2. Replace the garage door with a curtain.
3. Six hours after you go to sleep, have your wife or girlfriend whip open the curtain, shine a flashlight in your eyes and mumble, “Sorry, wrong cot.”
4. Renovate your bathroom. Hang a green plastic sheet down from the middle of your bathtub and move the showerhead down to chest level. Keep four inches of soapy cold water on the floor, stop cleaning the toilet and pee everywhere but in the toilet itself. Leave two to three sheets of toilet paper or for best effect, remove it altogether. For a more realistic deployed bathroom experience, stop using your bathroom and use a neighbor’s. Choose a neighbor who lives at least a quarter mile away.

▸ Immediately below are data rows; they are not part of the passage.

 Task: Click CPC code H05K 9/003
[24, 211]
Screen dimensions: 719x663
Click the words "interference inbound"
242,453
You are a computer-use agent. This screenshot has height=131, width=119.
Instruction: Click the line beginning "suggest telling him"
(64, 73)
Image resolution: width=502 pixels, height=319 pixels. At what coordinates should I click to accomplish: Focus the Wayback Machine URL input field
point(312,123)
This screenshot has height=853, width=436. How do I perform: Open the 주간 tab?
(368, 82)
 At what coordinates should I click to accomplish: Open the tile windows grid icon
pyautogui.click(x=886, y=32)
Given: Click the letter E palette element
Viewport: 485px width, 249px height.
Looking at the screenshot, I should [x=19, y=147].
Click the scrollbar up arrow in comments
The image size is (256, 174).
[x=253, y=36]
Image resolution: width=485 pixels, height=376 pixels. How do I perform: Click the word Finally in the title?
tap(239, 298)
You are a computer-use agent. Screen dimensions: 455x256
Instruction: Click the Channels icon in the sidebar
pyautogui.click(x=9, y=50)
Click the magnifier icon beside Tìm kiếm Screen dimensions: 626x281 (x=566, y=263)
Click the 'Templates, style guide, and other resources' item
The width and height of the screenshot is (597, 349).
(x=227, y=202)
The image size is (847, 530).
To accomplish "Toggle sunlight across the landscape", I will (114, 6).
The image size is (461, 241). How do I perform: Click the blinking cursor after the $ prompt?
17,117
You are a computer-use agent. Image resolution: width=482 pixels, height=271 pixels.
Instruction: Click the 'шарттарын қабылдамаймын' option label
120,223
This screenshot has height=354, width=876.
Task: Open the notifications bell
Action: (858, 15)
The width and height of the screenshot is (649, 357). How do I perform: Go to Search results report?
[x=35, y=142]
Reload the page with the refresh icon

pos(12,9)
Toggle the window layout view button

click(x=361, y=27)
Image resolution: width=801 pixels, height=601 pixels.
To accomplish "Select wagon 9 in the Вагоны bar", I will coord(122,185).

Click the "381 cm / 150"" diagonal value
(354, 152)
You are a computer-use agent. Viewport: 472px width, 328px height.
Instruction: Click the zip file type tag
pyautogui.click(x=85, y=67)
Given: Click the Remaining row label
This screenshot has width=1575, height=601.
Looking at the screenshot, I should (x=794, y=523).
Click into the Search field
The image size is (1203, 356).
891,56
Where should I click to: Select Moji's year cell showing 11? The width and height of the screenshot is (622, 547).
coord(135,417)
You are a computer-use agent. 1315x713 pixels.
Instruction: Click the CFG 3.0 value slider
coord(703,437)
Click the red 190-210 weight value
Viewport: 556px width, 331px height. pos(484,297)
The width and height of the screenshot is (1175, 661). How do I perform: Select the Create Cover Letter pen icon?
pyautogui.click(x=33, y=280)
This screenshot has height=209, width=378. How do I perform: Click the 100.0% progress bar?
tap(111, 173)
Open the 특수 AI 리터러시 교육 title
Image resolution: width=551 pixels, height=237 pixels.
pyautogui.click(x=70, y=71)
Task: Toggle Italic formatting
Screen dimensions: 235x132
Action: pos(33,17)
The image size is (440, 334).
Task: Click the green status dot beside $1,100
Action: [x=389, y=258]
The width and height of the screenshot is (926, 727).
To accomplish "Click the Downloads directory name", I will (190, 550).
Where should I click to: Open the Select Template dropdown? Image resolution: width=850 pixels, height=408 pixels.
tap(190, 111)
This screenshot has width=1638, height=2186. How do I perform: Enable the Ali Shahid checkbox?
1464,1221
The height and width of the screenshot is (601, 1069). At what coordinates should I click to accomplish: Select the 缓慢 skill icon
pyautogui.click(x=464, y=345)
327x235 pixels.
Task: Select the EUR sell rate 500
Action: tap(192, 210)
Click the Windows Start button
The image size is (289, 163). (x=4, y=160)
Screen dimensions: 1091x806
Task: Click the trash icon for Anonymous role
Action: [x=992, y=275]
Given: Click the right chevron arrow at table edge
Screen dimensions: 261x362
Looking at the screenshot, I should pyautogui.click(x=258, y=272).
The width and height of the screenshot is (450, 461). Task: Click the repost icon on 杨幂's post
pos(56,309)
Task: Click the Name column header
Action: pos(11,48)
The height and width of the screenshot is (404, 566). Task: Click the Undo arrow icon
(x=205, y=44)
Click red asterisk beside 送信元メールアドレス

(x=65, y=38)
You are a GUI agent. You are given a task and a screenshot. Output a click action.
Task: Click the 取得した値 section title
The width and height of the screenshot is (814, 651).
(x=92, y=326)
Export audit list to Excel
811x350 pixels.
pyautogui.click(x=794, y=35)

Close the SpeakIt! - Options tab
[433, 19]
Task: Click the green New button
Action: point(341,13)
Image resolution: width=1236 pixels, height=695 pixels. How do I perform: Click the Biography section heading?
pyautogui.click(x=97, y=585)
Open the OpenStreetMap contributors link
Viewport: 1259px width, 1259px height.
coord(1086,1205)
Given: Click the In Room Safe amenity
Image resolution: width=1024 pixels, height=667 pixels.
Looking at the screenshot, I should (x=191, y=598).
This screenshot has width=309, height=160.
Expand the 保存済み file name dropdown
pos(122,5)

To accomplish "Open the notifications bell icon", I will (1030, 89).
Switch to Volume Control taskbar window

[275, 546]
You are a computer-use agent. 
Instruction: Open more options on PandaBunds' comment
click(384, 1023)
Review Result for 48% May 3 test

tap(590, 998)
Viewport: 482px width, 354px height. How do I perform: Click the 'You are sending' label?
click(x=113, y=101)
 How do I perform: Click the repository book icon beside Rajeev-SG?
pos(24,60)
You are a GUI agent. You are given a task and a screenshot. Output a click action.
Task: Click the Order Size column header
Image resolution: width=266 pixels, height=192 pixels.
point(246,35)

5. When you take showers, wear flip-flops and keep the lights off.
6. Every time there is a thunderstorm, go sit in a wobbly rocking chair and dump dirt on your head.
7. Put lube oil in your humidifier instead of water and set it on ‘high” for that tactical generator smell.
8. Don’t watch TV except for movies in the middle of the night. Have your family vote on which movie to watch and then show a different one.
9. Leave a lawnmower running in your living room 24 hours a day for proper noise levels.
10. Have the paperboy give you a haircut.